On Sept. 13, British Columbia resident Charles Gamble was charged with a misdemeanor count of flying a drone over Mesa Verde National Park, and he is scheduled for his arraignment in that case on Thursday. He has said he will plead guilty.

Thomas Fleener, the Laramie attorney who has been representing Gamble and three others with High on Life/SundayFundayz, wrote Friday that incarceration is possible in this case.

In a motion he filed with U.S. District Court in Colorado, Fleener asked the judge to allow him to withdraw as attorney because Gamble no longer wanted him and because Gamble is broke, which means he will need a federal public defender.

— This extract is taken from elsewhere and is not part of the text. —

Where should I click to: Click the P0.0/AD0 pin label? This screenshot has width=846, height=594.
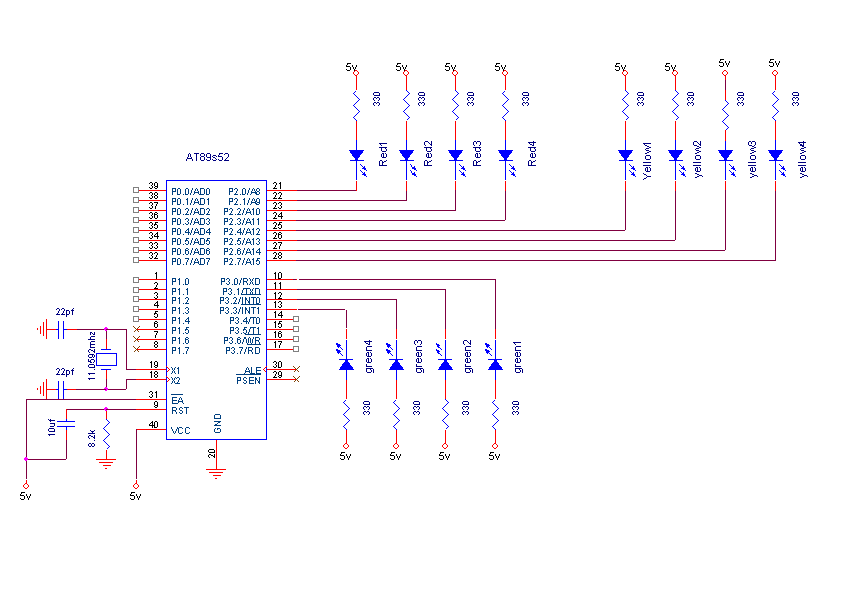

While jail is a theoretical punishment with this misdemeanor, a comment he made in his motion marks the first time incarceration is a real possibility.

"While the AUSA does not take a position in this motion, I am authorized to inform the Court that the United States may be seeking confinement in this case, thereby triggering the Defendant's right to counsel," Fleener wrote.

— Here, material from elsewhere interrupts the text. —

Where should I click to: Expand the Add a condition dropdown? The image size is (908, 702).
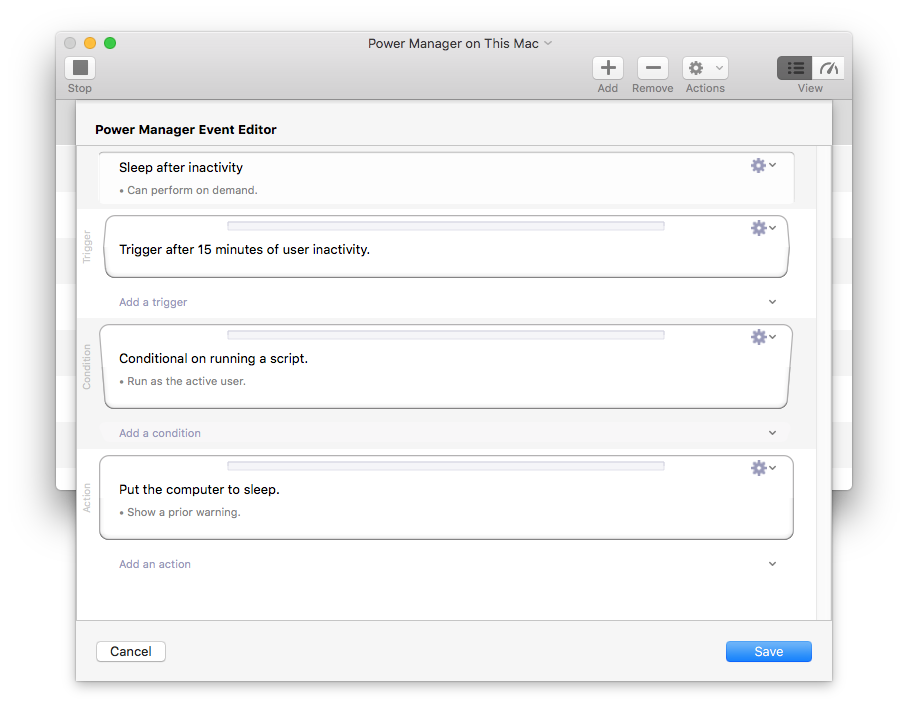772,433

Fleener also has asked federal court in Wyoming to allow him to be dismissed in the Yellowstone National Park cases that drew international outrage.

On Tuesday, Gamble and the other defendants -- Alexey Andriyovych Lyakh and Justis Cooper Price-Brown of British Columbia, and Hamish McNab Campbell Cross of New Zealand -- are scheduled to appear in federal court in Mammoth Hot Springs to face the charges in two cases stemming from their actions on May 14.
That day, they video-recorded themselves looking at signs telling to people to stay on the boardwalk. They then recorded themselves leaving the boardwalk and walking across the sensitive bacterial mat of the Grand Prismatic Spring.

Gamble, Price-Brown, Lyakh and Cross were charged with not staying on designated boardwalks or trails, and with creating a hazardous or physically offensive condition, according to documents filed in Wyoming U.S. District Court.

That same day, they illegally photographed images in the park for commercial purposes without a permit, and were charged on Oct. 7. The misdemeanors are punishable by up to six months in jail and a $5,000 fine.

Fleener did not say whether the federal prosecutor in Wyoming may be seeking a jail sentence for the defendants.

The defendants also allegedly have violated rules about public lands at Death Valley, California, and on U.S.  Bureau of Land Management land in Utah, but no federal charges have been filed there.